The sociopaths Stout is concerned about are people her readers might marry or work with. People like you. They’d fit the profile of what some psychologists call “successful psychopaths.” Successful psychopaths don’t end up in jail. Their psychopathic traits don’t cause egregious harm to others. They live a relatively normal life. In the real world this is a good thing—it means someone is managing their psychopathic traits well—but pop psychology books twisted functionality into a kind of superpower that gives sociopaths a competitive advantage in the workplace. This idea was bolstered by Hare’s 2010 study “Corporate Psychopathy,” which found that nearly 4 percent of a small test pool of managers had psychopathic traits, a rate three or four times higher than in the general population. The media ran with the findings, and you started to see self-help books titled The Wisdom of Psychopaths and The Psychopath’s Guide to Getting Ahead. The archetypal psychopath of the twenty-first century emerged as the white-collar criminal, resembling less Hannibal Lecter than Patrick Bateman, or Bernie Madoff.

As for the public, the idea of the careerist sociopath has become so pervasive that we’ve all taken to diagnosing as sociopathic anyone who’s managed to be both successful and unlikable, from Donald Trump to Mr. Beast. It is unclear what this sort of armchair diagnosis achieves, beyond confirming the obvious: that some people are jerks.

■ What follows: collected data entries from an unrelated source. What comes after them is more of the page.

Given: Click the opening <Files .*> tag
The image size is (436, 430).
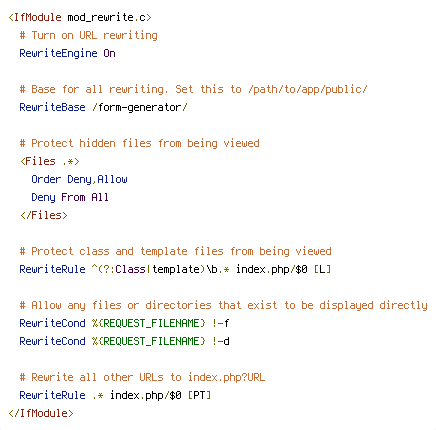Looking at the screenshot, I should (x=50, y=161).
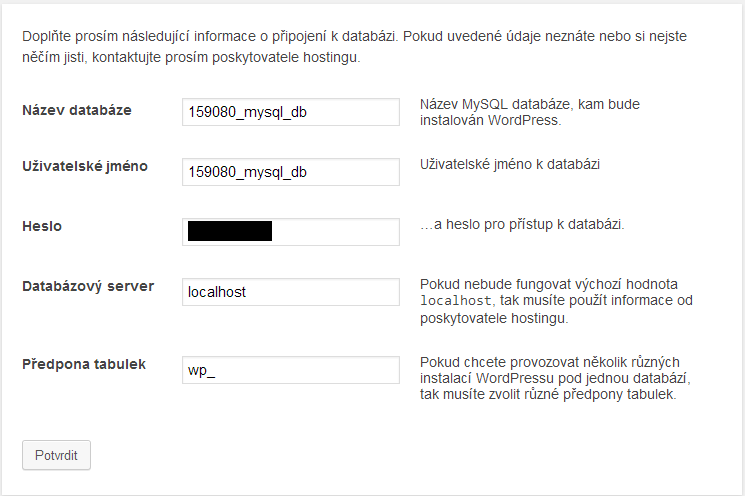Click the Uživatelské jméno k databázi description
This screenshot has width=745, height=496.
click(510, 164)
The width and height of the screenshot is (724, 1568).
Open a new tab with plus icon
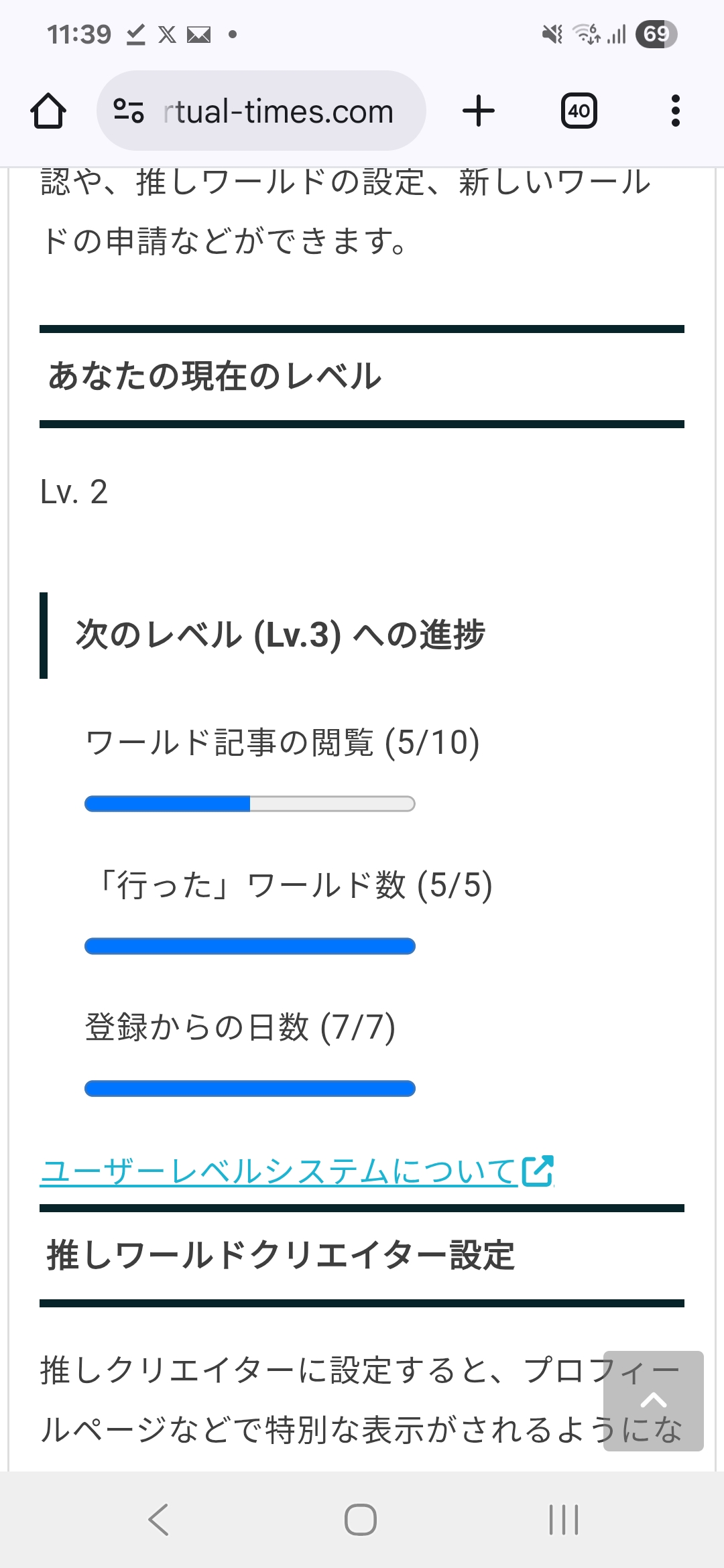pyautogui.click(x=479, y=111)
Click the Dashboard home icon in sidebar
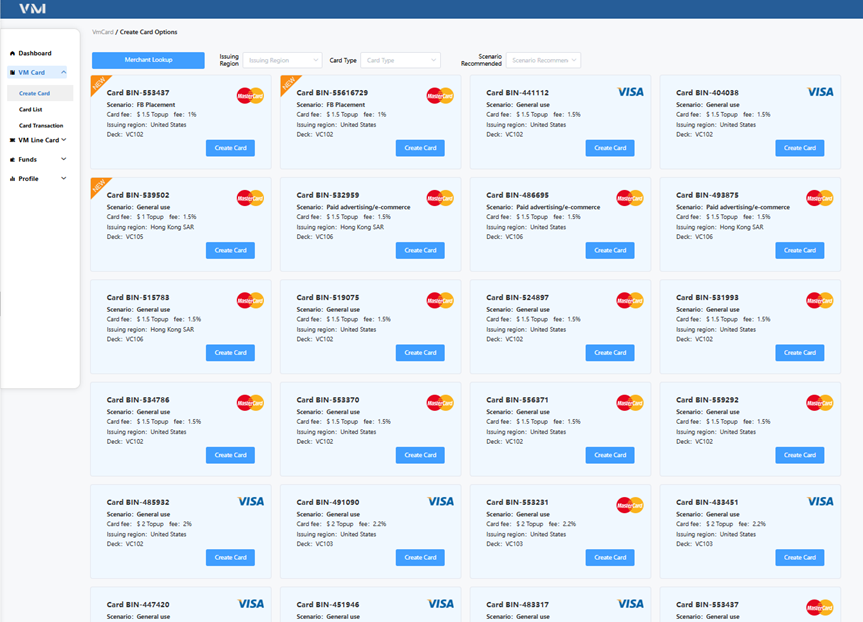The image size is (863, 622). (x=12, y=53)
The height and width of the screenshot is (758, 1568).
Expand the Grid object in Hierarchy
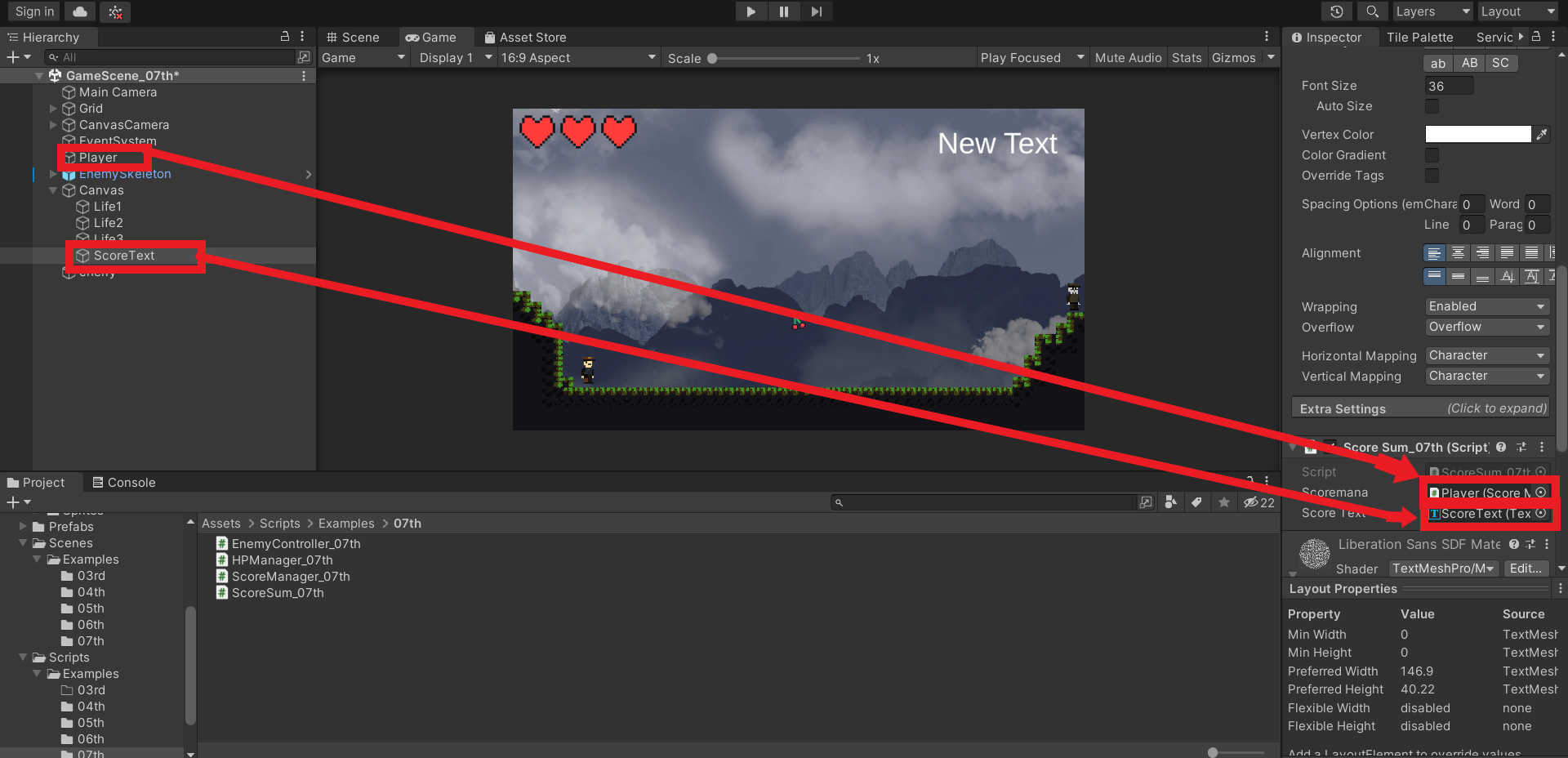[54, 109]
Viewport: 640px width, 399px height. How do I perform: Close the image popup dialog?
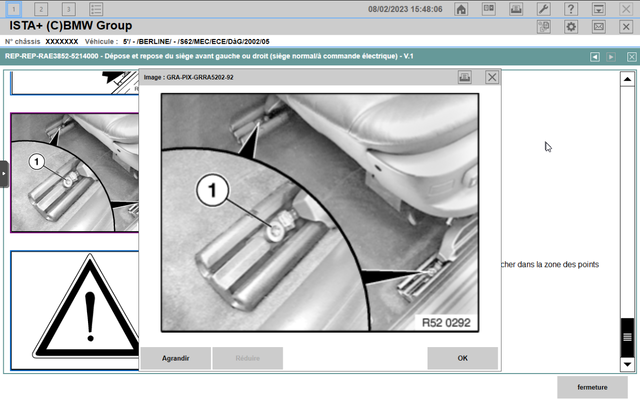click(x=492, y=77)
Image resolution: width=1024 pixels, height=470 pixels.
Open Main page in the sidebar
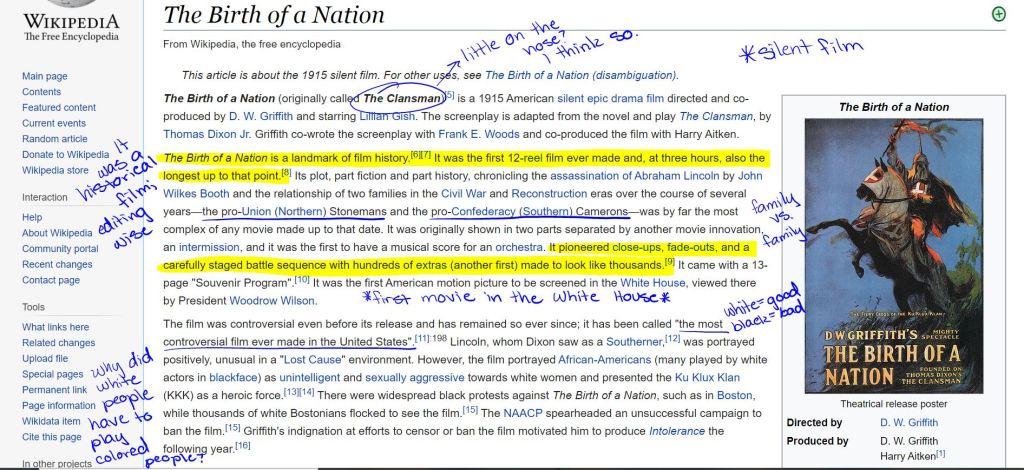click(45, 76)
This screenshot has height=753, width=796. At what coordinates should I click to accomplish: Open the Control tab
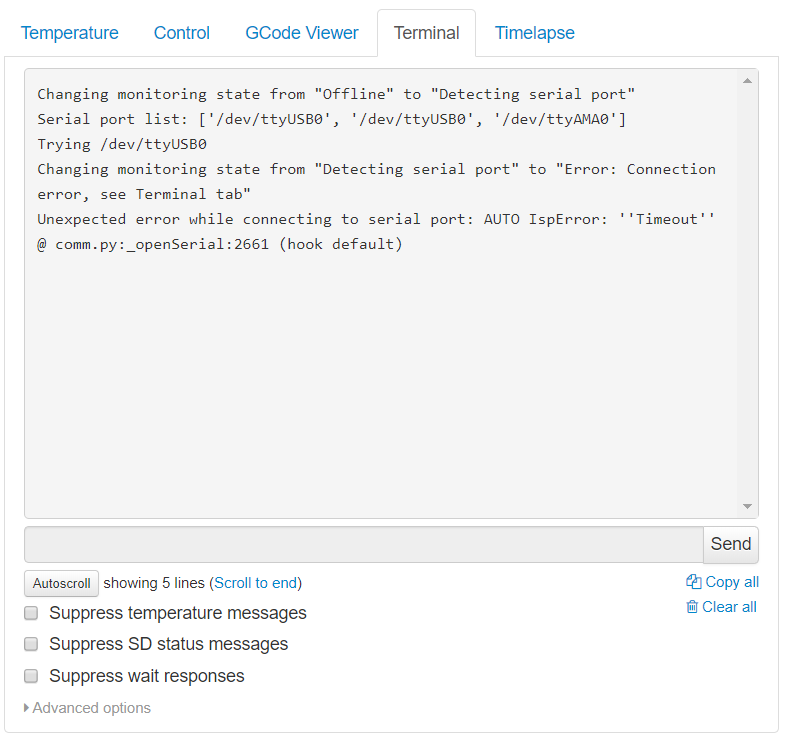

Nevertheless, if psychopathy is as common as the research suggests, that means there are a lot of people out there looking for answers. In 2008, a woman going by the pseudonym of M.E. Thomas started a popular blog about her life; it led to the bestselling book Confessions of a Sociopath. The recent memoir Sociopath, published earlier this year by Patric Gagne, is the latest book to offer a voyeuristic glimpse into a profoundly different mind. Gagne’s story starts in early childhood, when she develops the habit of stealing trinkets. Having no shame, she freely confesses each theft to her mother, earning her the affectionate, ironic nickname of “honest girl.” As she matures, so does her bad behavior. Soon she is serially breaking into her neighbors’ houses. In college she takes cars for joyrides. During her early career as a music agent, she stalks people. Oh, and she strangles a cat. (I suspect Gagne would have had a less fortunate life had she not grown up as a wealthy white woman with such a good mother.) As a protagonist, Gagne is somewhat irritating. She mostly comes off as arrogant and selfish, an all-around not-nice person. She fails to render any other person in her life with real dimension—unsurprising, probably, given her emotional impairment. But when Gagne, as an adult, wonders why the label of psychopath confers more stigma than information, and realizes she has no options for treatment, the book surfaces questions that are still unanswered in modern psychology.

In the past couple of decades, as psychiatry as a whole has moved toward a dimensional model, so has the medical understanding of psychopathy. Psychopathy is now thought of as a personality disorder that anyone might exhibit to a greater or lesser degree, similar to autism. Hare’s checklist offers a rudimentary spectrum, but its focus on criminality mutes the reality that the vast majority of psychopaths aren’t serial killers or perpetrators of financial fraud, they’re normal people who struggle to relate to others and to make decisions in their own interest. And just as no one wants to be called a psychopath, no one wants to help psychopaths, either. Compared to conditions that are just as common, research into psychopathy receives very little funding. “If you’re a psychopath you’re persecuted, not accommodated,” M.E. Thomas said in a recent talk with the advocacy organization Psychopathy Is.

Cleckley saw psychopathy not as a moral problem but as a health problem. “The psychopath has a genuine and often a very serious disability,” he wrote in the first edition of The Mask of Sanity. His fifth and final edition, published 35 years later, concluded that “few medical or social problems have ever so richly deserved and demanded a hearing.” Psychopaths had not yet gotten that hearing. They won’t, until we see what Cleckley saw: that psychopaths are not demons, not superheroes, not myths. They are just humans.